HardwareBanter - View Single Post

#2 July 15th 04, 04:31 AM

"ohaya" wrote in message ...
Hi,

I was wondering if anyone could tell me how to calculate/estimate the
overall MTBF of a RAID 1 (mirrored) configuration? I'm just looking for
a simple, "rule-of-thumb" type of calculation, assuming ideal
conditions.

I've been looking around for this, and I've seen a number of different
"takes" on this, and some of them seem to be quite at odds with each
other (and sometimes with themselves), so I thought that I'd post here
in the hopes that someone might be able to help.

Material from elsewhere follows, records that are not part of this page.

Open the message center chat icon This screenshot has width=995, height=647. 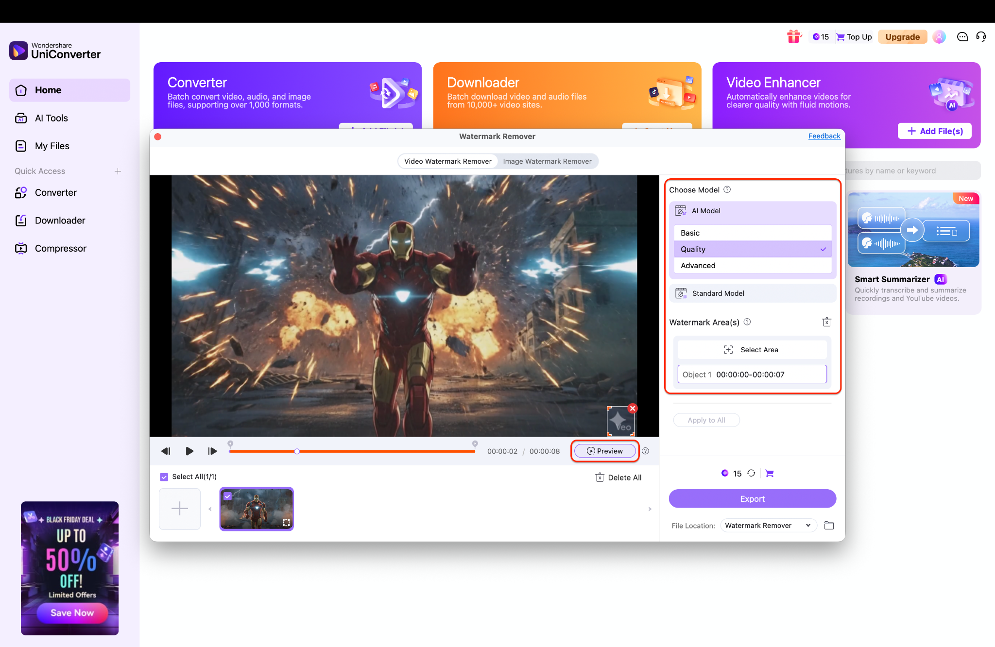pyautogui.click(x=962, y=37)
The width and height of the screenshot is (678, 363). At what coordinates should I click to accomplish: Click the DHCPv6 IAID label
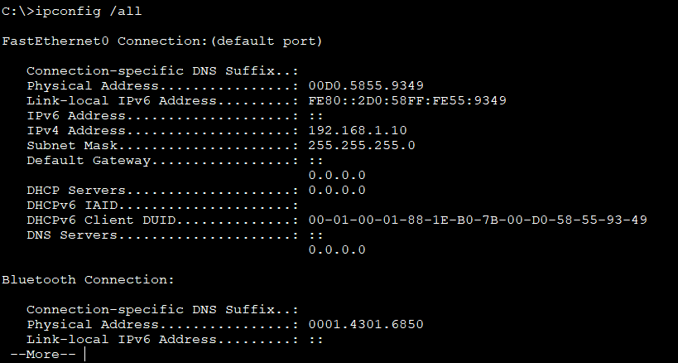tap(72, 205)
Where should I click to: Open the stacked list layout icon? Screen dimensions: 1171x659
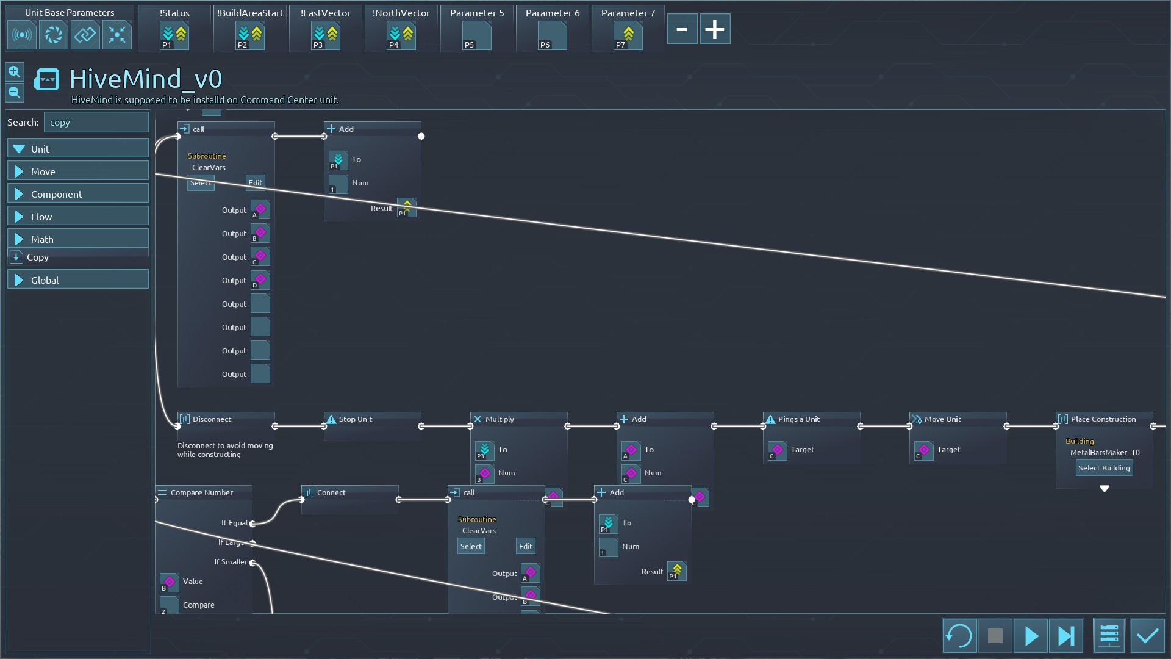1108,636
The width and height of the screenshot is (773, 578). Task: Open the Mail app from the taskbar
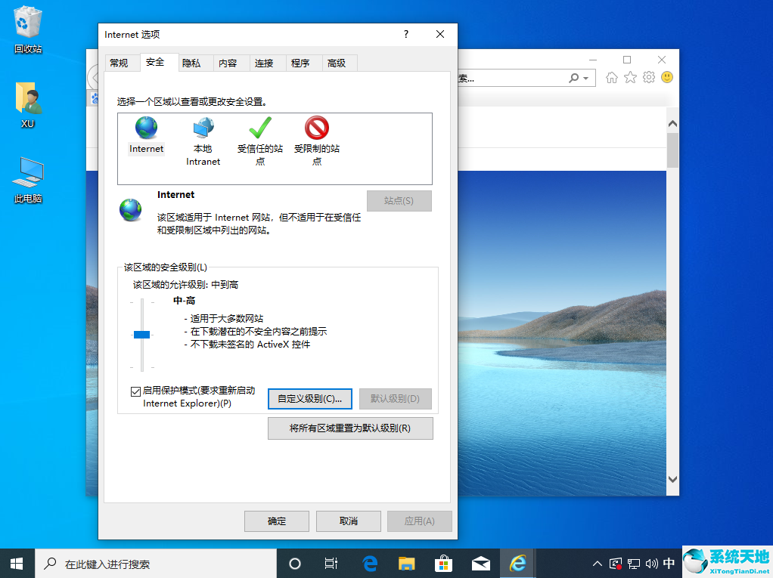point(480,563)
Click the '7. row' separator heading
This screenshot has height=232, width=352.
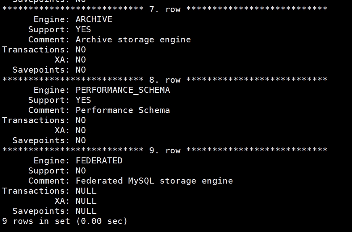pos(165,9)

The basis will of course start with the MTBF of the HD over its rated
service life. That figure is not published by HD mfgs. The MTBF published
is a projection, educated guess plus imperical data from drives in early
life. The problem after that is any kind of assumptions about the pure
randomness of a failure or whether a failure might be clustered over
time/usage destroys any feasible precise math attempt.

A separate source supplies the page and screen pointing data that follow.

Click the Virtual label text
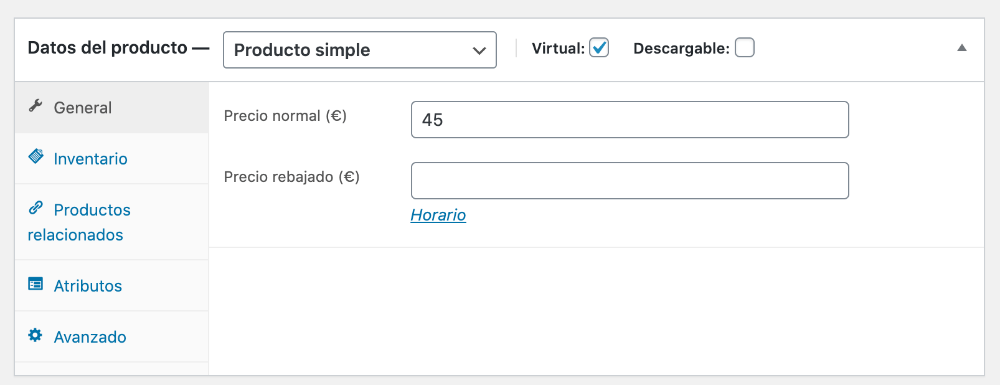Screen dimensions: 1000x385 559,49

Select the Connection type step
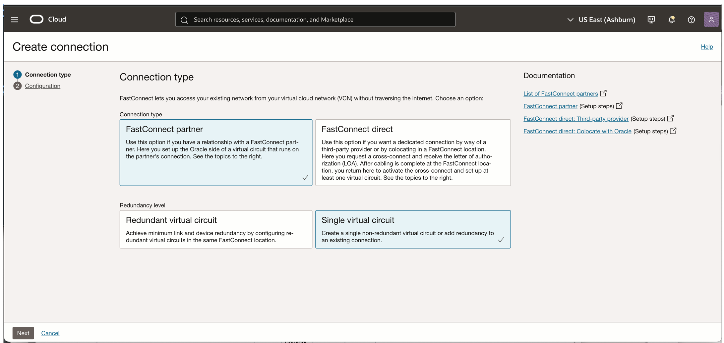[x=48, y=75]
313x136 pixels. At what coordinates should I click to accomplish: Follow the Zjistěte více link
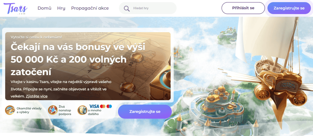point(37,96)
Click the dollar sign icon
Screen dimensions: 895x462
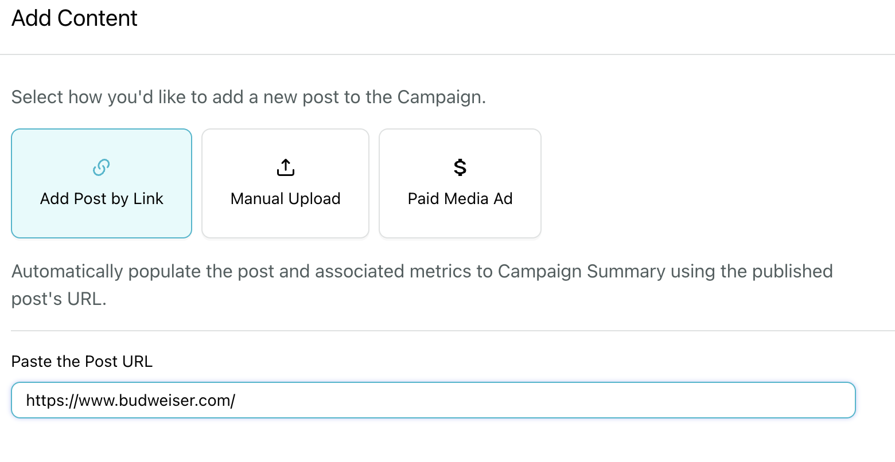(460, 167)
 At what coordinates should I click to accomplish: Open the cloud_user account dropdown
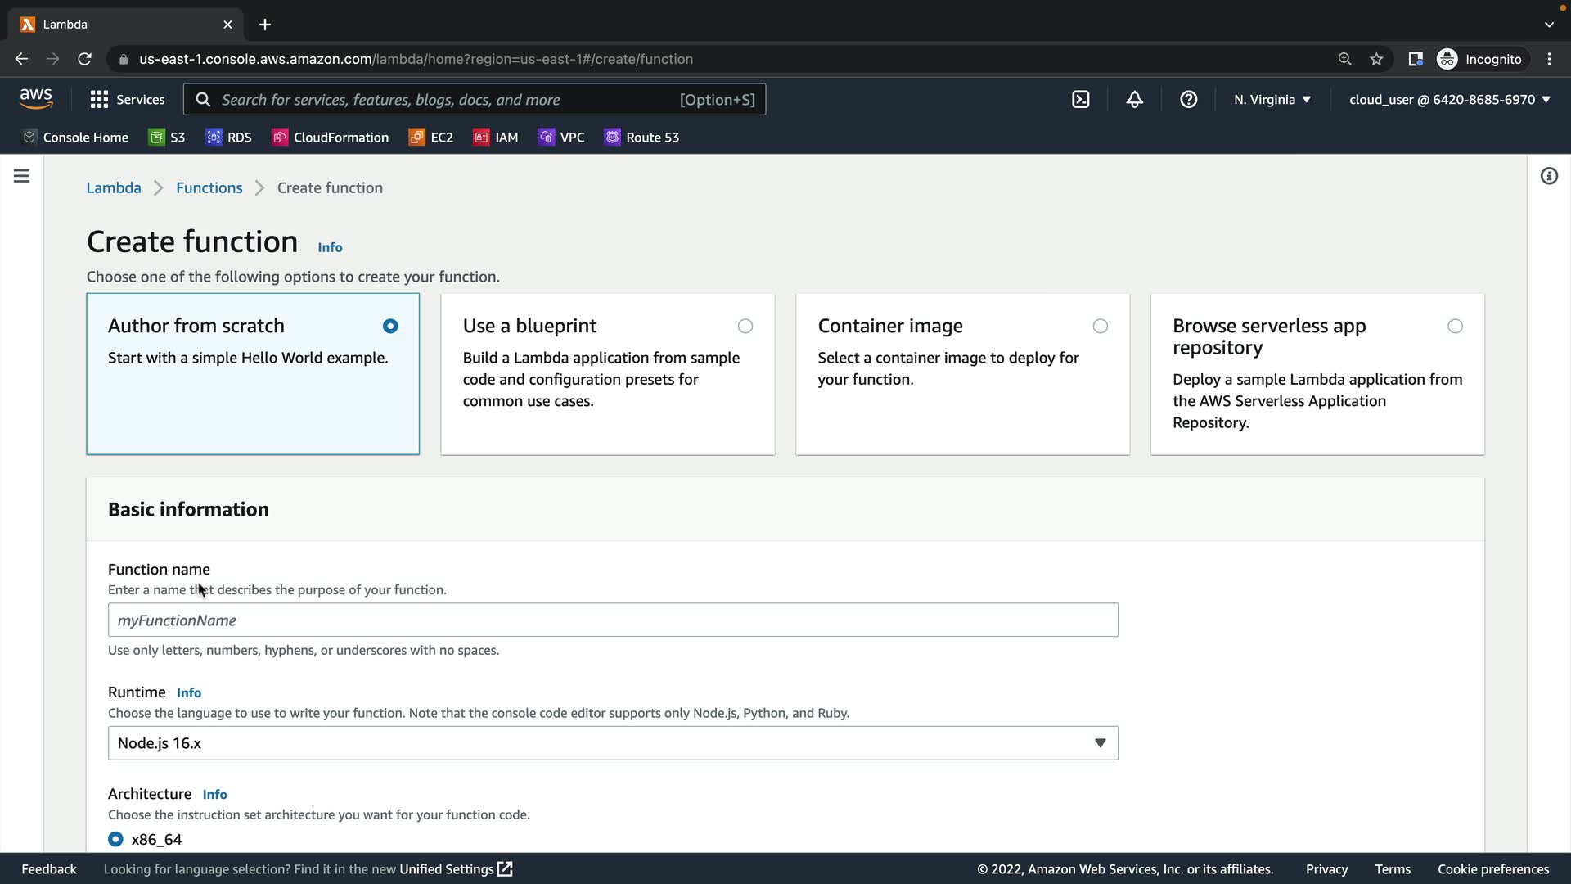(1449, 100)
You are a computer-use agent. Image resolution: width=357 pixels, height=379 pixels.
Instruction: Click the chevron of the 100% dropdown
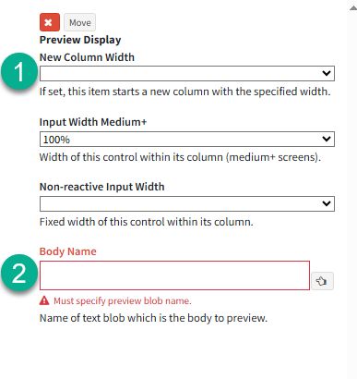[327, 140]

The next issue is what kind of failures to take into consideration. Are SW,
OS, malice and external physical events like lightning, earthquakes, EMP,
PWS failure, other HW failure or overheating to be excluded? Excluding
such then my take is that if you replace a failing or potentially
failing(SMART) member of a RAID 1 set within 8 hours of failure/warning
during the drive's rated service life then it'll be a VERY cold day in hell
before you lose the RAID 1 set IF the HD model/batch does not have a
pathological failure mode that is intensely clustered.

An actual calculation would require information that is not available and
even the mfgs may not know precisely that information until towards the end
of a model's service life if then.

What takes on this have you found? I'd like to see how anyone would shoot
at this issue. The point is that with the exclusions noted then a RAID 1
set is VASTLY more reliable than a single HD. A shot would be at least 5000
times more reliable.
5000 is a rough shot at the number of 8 hour periods in five years.

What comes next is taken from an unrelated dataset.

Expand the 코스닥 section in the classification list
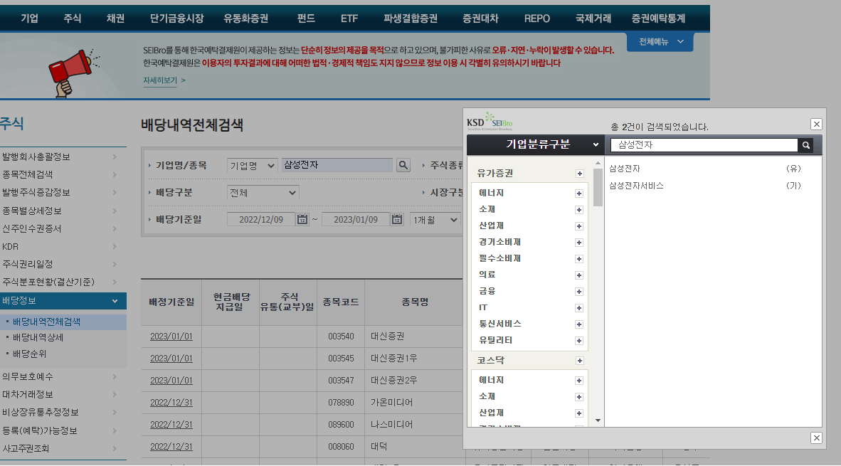The image size is (841, 466). pyautogui.click(x=579, y=361)
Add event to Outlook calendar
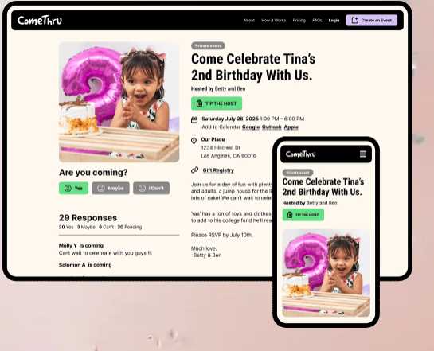Screen dimensions: 434x351 272,127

So if you took 10K user of a given model HD and ran them all for the rated
service life and got 500 failures. Then take that same 10K group but all
using 2 drive RAID 1, there would only be a 1 chance in ten of a single
failure in the whole group or 1 failure if the group were 100K.

The accumulated threat of all the noted exclusions is VASTLY greater than
this so this issue is really a non-issue as RAID 1 is as good as it needs to
be. Keep a good backup.